According to court documents, the defendants allegedly participated in schemes to submit claims to Medicare, Medicaid, TRICARE, and private insurance companies for treatments that were medically unnecessary and often never provided.  In many cases, patient recruiters, beneficiaries and other co-conspirators were allegedly paid cash kickbacks in return for supplying beneficiary information to providers, so that the providers could then submit fraudulent bills to Medicare.  Collectively, the doctors, nurses, licensed medical professionals, health care company owners and others charged are accused of submitting a total of over $2 billion in fraudulent billings.  The number of medical professionals charged is particularly significant, because virtually every health care fraud scheme requires a corrupt medical professional to be involved in order for Medicare or Medicaid to pay the fraudulent claims.  Aggressively pursuing corrupt medical professionals not only has a deterrent effect on other medical professionals, but also ensures that their licenses can no longer be used to bilk the system.

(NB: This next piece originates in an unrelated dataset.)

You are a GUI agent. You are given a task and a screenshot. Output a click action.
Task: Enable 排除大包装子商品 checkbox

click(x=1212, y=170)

The cases announced are being prosecuted and investigated by U.S. Attorney’s Offices nationwide, along with Medicare Fraud Strike Force teams from the Criminal Division’s Fraud Section and from the U.S. Attorney’s Offices in the Southern District of Florida, Eastern District of Michigan, Eastern District of New York, Southern District of Texas, Central District of California, Eastern District of Louisiana, Northern District of Texas, Northern District of Illinois, Middle District of Louisiana, and the Middle District of Florida; and agents from the FBI, HHS-OIG, DEA, DCIS, IRS-CI, Department of Labor, other various federal law enforcement agencies, and state Medicaid Fraud Control Units.

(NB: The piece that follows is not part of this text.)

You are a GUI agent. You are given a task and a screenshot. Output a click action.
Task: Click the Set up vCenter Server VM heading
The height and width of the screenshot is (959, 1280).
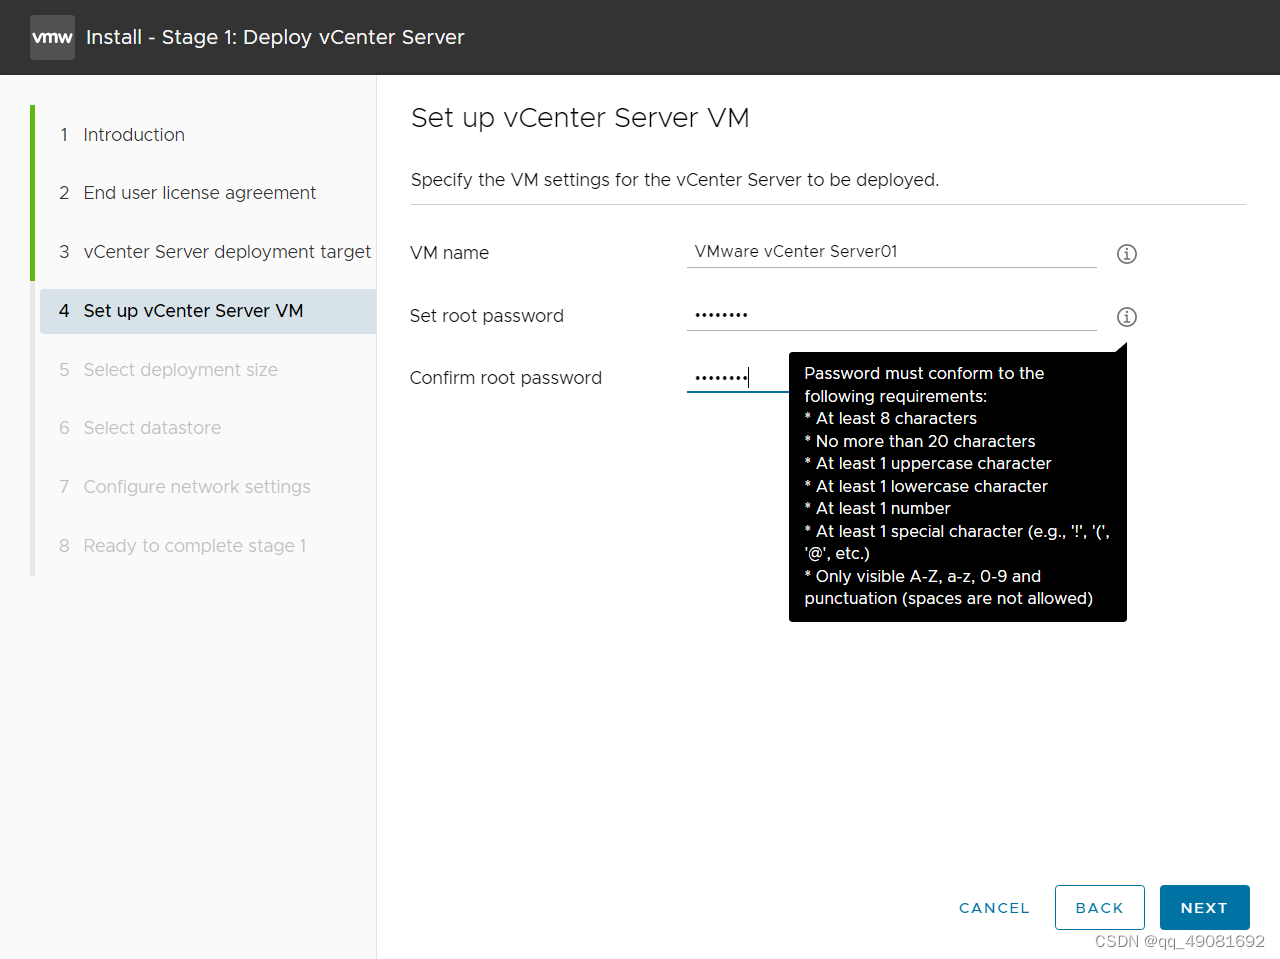pyautogui.click(x=580, y=118)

A complaint, information, or indictment is merely an allegation, and all defendants are presumed innocent until proven guilty beyond a reasonable doubt in a court of law.

Additional documents related to this announcement are available here:

This operation also highlights the great work being done by the Department of Justice’s Civil Division.  In the past fiscal year, the Department of Justice, including the Civil Division, has collectively won or negotiated over $2 billion in judgements and settlements related to matters alleging health care fraud.